Suite au décès prématuré de son fils François en 1761,
Jean-Baptiste est un des deux tuteurs des enfants mineurs. En leurs noms, il
vend une terre provenant de la succession de leur père, le 7 mars 1765, devant
le notaire Simonet. Puis, le 19 octobre 1767, devant
le notaire Soupras, il accepte, toujours en leurs
noms, une reconnaissance de dette de la part de Pierre Legault
et de son épouse Madeleine Libersan.
Le 9 février 1768, devant le notaire Soupras,
Jean-Baptiste et son épouse Marie font une donation de leurs biens à leur fils
Joachim : « ... attendu leur vieillesse et infirmité (et) voulant se débarasser du tumulte des affaires du monde pour s'occuper
uniquement du soin de leur salut ... »
En retour, Joachim doit les loger, leur verser une rente et
s'occuper de leur inhumation éventuelle dans le cimetière paroissiale.
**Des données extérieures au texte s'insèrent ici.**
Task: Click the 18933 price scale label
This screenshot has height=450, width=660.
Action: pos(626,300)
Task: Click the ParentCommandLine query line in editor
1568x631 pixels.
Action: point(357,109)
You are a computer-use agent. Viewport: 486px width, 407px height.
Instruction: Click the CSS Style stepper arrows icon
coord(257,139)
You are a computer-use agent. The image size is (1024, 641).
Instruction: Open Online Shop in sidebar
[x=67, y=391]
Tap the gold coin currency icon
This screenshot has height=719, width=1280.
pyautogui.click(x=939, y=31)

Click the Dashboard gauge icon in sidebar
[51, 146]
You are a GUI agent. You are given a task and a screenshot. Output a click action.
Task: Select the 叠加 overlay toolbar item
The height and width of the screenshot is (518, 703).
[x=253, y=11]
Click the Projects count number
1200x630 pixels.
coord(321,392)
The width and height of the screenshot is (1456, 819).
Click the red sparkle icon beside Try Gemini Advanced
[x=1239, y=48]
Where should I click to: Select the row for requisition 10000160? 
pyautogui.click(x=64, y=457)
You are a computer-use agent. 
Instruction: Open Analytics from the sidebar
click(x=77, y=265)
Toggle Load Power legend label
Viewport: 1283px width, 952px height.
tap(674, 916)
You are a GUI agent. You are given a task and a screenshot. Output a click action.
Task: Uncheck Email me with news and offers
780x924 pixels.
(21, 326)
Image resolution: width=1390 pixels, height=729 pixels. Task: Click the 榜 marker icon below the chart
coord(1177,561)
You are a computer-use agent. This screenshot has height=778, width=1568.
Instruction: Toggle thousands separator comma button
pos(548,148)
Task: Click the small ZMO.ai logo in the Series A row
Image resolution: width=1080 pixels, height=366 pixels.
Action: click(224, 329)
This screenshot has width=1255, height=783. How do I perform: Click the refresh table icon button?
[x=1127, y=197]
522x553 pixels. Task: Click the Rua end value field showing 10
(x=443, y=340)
La
donation ne pourra être révoquée d'aucune façon sinon « ...pour cause
d'ingratitudes ou non exécution... » de la présente
donation.
La donation comprend « ...une terre et batimens
de ferme construits sise en la dite cote St Remis de trois arpents de front par
trentre trois arpents de profondeur... ensemble tous
leurs meubles et ustensiles de ménage et d'agriculture et animaux... sans en
rien réservés par les dits donataire que la jouissance ... de leurs meubles de
ménage et leur logement dans la maison sise sur la dite terre leur vie
courante... ».
La rente viagère et payable annuellement en janvier
comprend : «... trente minots de farine rendus dans leur grenier, deux cents
livres de lard salé, vingt livres de graisse, une livre de poivre, un demi
minot de sel, douze pots d'eau de vie, vingt cordes de bois franc rendus à leur
porte, dix livres de chandelles, un morceau (de terre) suffisamment bon et
grand pour leur jardin potager et leur tabac autant qu'ils le pourront faire
eux-mêmes ou autrement tous les légumes nécessaires et trente livres de tabac à
fumer et pour leur entretien la somme de quatre vingt livres en argent par
chaque année... ».
Joachim s'engage aussi à « ... les blanchir, les raccemoder de tous linges et hardes; et en plus les
habiller en neuf de pied en cap tous les trois ans; sçavoir
en un capot, veste et culotte de cadix, d'une chemise
tout garni, deux paires de bas fin, deux paires de souliers français avec les
boucles, un béret drapé, un mouchoir de coton fichu, deux mouchoirs de poche,
un ? de toile fine, un jupon de coton en calmande, un mantelet d'indienne et un
autre en mousseline dont moitié cotonnée et l'autre clair, des fils fins blanc
pour l'employer... ».
Il soit aussi « ... les soigner et médicamenter en leurs
maladies, leur fournir tous les remèdes et douceurs nécessaires... le tout aux
frais et depends du donataire... ».
Il a été convenu que cette rente diminuera de moitié suite
à la mort de l'un des deux donateurs et s'éteindra en totalité au décès du
dernier survivant.
En cas de mort, Joachim « ... sera tenu de les faire
enterrer honorablement selon l'usage des campagnes avec un service sur leur
corps à chacun et si faire que peut leur faire dire dans l'an et jour de leur
décès chacun cinquante messes basses pour le repos de leur âme, de l'execution de quoy sa conscience
demeurera chargé... ».
En plus, Joachim s'engage envers ses frères et soeurs. À
ceux et celles qui sont déjà mariés, il leur promet de leur verser des sommes
d'argent respectives réparties au cours des prochaines années. Tous sont
présents, ces frères Joseph et Jean-Baptiste ainsi que ses soeurs Marie Barbe,
Marie, Marguerite et Agathe accompagnées de leurs maris qui doivent consentir à
leur présence. François et Marie Amable sont déjà
décédés. Tous, ainsi que la notaire, se sont déplacés vers la maison de
Jean-Baptiste et Marie où a lieu le contrat de donation.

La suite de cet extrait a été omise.